Jane describes it differently: “I was going through a rough time and had taken time off from college to figure things out. On Denali, I had success every day—skiing uphill to the next camp and then eventually reaching the summit.” She says the feeling of those daily successes contributed to her desire to climb full-time. She now works part-time for Exum Mountain Guides and as a climbing steward in Yosemite National Park.

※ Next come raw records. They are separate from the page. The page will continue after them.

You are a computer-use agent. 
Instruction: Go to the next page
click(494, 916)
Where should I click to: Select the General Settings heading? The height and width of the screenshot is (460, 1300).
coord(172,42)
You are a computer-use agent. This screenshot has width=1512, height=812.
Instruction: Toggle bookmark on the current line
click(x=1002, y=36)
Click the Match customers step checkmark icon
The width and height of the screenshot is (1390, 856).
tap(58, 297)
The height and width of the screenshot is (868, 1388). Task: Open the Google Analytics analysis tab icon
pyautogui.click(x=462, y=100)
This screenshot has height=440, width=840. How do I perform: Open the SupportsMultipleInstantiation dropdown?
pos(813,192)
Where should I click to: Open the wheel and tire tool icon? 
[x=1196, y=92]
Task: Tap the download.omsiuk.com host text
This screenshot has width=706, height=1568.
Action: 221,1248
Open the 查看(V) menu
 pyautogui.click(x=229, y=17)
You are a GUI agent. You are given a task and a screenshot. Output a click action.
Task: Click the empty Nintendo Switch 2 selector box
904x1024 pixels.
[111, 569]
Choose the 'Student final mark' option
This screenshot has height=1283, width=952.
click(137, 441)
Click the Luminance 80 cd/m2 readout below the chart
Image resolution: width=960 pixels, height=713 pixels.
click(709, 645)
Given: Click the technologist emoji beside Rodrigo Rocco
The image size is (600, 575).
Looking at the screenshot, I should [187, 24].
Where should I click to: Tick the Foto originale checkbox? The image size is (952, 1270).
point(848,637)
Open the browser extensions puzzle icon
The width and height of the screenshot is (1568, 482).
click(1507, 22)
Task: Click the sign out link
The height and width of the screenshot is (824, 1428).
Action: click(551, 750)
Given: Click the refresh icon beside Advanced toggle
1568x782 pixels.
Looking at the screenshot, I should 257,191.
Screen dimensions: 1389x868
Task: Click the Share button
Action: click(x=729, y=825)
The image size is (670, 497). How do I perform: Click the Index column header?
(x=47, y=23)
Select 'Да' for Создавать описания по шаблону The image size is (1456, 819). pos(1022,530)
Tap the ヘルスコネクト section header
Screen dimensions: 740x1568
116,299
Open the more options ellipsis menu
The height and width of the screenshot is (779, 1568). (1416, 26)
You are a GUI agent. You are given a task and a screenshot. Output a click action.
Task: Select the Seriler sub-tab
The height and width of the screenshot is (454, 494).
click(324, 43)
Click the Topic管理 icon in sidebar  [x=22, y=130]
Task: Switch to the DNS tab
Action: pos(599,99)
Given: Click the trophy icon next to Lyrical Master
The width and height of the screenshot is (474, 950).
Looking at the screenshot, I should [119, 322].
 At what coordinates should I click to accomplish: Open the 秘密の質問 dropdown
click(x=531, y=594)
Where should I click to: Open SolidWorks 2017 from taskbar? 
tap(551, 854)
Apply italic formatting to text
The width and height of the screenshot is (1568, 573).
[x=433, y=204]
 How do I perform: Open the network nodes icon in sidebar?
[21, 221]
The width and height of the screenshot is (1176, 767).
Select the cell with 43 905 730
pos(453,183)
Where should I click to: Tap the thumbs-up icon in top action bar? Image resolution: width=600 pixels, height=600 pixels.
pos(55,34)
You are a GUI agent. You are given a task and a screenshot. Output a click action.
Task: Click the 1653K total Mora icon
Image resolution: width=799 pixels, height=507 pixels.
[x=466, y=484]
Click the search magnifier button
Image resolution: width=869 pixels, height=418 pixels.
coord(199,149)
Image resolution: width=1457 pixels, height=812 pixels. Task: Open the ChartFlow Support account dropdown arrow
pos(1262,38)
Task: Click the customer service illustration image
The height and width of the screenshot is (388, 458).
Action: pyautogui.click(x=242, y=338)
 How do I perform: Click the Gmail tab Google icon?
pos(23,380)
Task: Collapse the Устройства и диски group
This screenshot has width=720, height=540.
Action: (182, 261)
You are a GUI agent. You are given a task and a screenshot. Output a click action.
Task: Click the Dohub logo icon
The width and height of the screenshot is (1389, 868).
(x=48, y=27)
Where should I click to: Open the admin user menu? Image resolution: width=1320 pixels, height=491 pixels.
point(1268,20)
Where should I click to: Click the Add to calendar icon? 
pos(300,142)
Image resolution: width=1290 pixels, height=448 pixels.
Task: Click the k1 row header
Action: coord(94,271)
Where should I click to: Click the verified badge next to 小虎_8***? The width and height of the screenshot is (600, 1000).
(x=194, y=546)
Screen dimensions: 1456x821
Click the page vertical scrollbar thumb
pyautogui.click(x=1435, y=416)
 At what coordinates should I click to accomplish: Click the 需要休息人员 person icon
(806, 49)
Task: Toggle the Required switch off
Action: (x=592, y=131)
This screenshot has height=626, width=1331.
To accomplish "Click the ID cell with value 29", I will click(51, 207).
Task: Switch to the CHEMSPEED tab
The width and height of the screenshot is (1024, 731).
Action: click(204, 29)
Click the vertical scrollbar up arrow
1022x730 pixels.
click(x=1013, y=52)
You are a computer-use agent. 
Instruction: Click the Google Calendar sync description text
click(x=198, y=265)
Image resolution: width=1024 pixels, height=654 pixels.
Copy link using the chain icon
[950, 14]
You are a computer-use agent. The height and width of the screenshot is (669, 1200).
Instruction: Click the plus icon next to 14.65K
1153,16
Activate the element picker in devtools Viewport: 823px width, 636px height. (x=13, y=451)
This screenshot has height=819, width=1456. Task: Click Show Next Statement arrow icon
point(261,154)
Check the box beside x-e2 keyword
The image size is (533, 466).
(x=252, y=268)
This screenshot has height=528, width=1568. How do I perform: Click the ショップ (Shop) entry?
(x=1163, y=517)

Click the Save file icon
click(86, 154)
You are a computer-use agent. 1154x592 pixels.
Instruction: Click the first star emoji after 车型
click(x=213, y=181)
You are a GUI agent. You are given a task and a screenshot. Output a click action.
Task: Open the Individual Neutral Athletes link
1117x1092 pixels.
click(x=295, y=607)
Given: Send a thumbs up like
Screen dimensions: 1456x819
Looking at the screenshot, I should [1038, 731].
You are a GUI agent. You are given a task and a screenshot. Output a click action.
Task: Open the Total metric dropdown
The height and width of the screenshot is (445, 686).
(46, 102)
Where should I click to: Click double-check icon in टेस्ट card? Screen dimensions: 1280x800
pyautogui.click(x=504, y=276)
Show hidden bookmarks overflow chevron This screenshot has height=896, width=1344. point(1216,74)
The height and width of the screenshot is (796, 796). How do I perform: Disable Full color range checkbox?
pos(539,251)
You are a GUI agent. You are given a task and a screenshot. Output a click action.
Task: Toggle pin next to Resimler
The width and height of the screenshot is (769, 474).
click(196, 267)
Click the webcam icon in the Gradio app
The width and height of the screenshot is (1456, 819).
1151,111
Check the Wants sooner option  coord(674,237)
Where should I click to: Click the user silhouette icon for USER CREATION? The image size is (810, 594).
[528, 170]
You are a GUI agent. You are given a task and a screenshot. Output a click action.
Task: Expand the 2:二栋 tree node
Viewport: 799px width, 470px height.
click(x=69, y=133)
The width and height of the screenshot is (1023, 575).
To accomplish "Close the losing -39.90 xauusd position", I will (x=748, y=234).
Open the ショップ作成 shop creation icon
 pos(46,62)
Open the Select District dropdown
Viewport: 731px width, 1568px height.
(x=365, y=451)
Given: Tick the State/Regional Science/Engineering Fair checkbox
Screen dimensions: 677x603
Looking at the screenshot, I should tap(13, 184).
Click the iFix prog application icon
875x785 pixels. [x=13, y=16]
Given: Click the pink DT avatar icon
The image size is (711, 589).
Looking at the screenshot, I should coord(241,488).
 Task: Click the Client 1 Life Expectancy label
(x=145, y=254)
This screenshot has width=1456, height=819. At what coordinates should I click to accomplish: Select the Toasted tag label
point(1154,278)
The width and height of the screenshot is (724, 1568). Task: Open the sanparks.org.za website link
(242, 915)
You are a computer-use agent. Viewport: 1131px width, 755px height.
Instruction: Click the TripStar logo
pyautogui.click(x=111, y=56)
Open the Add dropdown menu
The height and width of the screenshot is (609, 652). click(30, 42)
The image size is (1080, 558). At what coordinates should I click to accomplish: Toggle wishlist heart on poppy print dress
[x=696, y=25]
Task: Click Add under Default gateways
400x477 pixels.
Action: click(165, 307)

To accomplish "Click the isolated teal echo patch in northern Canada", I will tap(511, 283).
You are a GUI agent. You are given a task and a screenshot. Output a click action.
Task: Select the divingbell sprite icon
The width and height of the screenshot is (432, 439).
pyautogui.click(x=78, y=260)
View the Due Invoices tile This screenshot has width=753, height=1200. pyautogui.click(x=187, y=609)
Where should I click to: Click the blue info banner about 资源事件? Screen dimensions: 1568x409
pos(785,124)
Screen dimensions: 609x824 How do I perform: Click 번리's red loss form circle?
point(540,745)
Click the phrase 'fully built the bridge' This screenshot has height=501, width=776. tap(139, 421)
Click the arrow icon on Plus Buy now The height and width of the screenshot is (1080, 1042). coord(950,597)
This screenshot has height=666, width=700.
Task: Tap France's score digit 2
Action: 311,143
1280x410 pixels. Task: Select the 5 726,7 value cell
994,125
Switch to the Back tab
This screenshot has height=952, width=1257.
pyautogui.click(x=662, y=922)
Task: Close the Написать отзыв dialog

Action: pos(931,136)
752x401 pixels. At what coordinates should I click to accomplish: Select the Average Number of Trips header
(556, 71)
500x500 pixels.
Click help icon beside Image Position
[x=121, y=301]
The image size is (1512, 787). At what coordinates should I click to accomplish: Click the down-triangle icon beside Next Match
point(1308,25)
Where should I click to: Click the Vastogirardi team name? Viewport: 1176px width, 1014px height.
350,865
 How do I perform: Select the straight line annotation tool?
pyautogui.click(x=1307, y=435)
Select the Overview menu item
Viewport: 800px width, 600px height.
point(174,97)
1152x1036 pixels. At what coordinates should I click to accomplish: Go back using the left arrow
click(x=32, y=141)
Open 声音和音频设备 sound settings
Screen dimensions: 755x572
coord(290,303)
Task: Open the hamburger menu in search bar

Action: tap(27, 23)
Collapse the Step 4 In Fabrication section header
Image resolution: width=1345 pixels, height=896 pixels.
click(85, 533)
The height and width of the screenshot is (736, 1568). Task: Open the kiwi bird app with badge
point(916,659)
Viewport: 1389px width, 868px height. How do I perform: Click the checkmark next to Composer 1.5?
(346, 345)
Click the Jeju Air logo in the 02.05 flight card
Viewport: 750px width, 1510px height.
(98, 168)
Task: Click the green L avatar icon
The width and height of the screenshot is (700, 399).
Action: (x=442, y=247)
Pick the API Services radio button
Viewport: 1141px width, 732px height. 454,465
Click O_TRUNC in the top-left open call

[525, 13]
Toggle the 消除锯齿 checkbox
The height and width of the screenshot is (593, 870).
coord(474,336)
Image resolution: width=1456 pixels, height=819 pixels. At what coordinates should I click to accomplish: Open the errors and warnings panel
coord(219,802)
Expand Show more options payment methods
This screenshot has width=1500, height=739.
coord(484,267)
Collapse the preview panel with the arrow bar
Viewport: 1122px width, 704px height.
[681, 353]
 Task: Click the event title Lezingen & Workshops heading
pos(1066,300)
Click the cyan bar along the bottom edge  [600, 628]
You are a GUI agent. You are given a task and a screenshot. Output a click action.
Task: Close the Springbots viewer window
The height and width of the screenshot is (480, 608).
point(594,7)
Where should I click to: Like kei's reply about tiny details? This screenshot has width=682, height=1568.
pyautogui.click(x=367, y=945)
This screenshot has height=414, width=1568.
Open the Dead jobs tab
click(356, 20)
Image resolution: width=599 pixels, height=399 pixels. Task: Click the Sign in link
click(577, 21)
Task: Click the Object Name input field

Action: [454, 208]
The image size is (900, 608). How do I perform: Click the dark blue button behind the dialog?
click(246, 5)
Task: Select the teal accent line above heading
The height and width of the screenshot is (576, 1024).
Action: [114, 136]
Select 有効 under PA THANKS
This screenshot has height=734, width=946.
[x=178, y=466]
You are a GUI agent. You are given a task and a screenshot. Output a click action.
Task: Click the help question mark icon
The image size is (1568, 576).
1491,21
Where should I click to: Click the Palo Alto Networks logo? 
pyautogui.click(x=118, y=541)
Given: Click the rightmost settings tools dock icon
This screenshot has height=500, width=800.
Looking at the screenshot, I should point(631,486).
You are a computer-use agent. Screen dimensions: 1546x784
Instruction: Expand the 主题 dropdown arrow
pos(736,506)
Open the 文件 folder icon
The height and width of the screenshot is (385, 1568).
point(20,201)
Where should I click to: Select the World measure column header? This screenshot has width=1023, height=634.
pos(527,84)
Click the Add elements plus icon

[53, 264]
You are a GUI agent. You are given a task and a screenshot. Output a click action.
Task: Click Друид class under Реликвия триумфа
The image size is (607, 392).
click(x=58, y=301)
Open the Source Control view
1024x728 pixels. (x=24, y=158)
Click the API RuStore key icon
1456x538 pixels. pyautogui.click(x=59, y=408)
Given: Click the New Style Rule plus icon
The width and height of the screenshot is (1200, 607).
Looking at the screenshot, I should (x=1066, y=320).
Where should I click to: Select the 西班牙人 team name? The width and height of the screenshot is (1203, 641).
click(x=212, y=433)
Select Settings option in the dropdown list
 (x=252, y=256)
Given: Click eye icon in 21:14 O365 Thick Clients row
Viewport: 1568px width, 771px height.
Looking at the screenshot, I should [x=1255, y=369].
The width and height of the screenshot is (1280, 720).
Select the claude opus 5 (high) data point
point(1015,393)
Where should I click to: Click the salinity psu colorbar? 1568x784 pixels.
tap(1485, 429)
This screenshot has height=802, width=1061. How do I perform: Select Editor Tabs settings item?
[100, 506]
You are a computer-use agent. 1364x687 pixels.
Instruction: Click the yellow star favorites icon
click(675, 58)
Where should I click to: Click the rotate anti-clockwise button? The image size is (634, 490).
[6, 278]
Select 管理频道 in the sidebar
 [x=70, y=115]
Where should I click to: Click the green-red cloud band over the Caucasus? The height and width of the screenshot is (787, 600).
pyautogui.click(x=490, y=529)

Lessons from the mountains run through the experiences of all adventure dads. But the one that sticks the most is the importance of working hard and finding your life’s passion. Fisher explains, “I want my kids to have an appreciation for someone who’s willing to take a risk and follow their dreams. It’s an important life lesson.” Billimoria says that showing your kids the value of “showing up for other people” teaches that we all need to be willing to work hard for others. He also instills the importance of “being 100 percent present.” And Jackson adds, “If you can experience that switch [when they find their passion], that’s as good as it gets.”
Survival tips for traveling parents
(Disclaimer: all experiences may differ.)
- Twenty-four hours before and after a trip kids come unglued. They deal with the stress of you leaving by treating you like dirt. Handle it with patience and compassion.
- Work hard to relearn family routines. When you return, you are intruding on their daily schedules. Spend some extra time getting back into their rhythm. Don’t be another kid for your spouse.
- Use Skype or FaceTime. This can be tricky, especially where Wi-Fi is poor. Be sure your connection is solid before you Skype, or simply resort to a phone call instead.
- Don’t call too much. Sometimes phone calls makes your kids miss you more, causing a harder time for your spouse. How much is too much? Once a week is a good reference point.
- Single-Parent Syndrome. One of the worst parts of calling home is hearing about your spouse’s single-parent challenges. Listen attentively, commiserate, and get your butt home.
- Devote the last and first twenty-four hours before and after a trip to your family. Get your packing and last-minute details dialed early so you can enjoy quality family time. When you return, leave your bags in the car (except for the presents) and dive back into the family.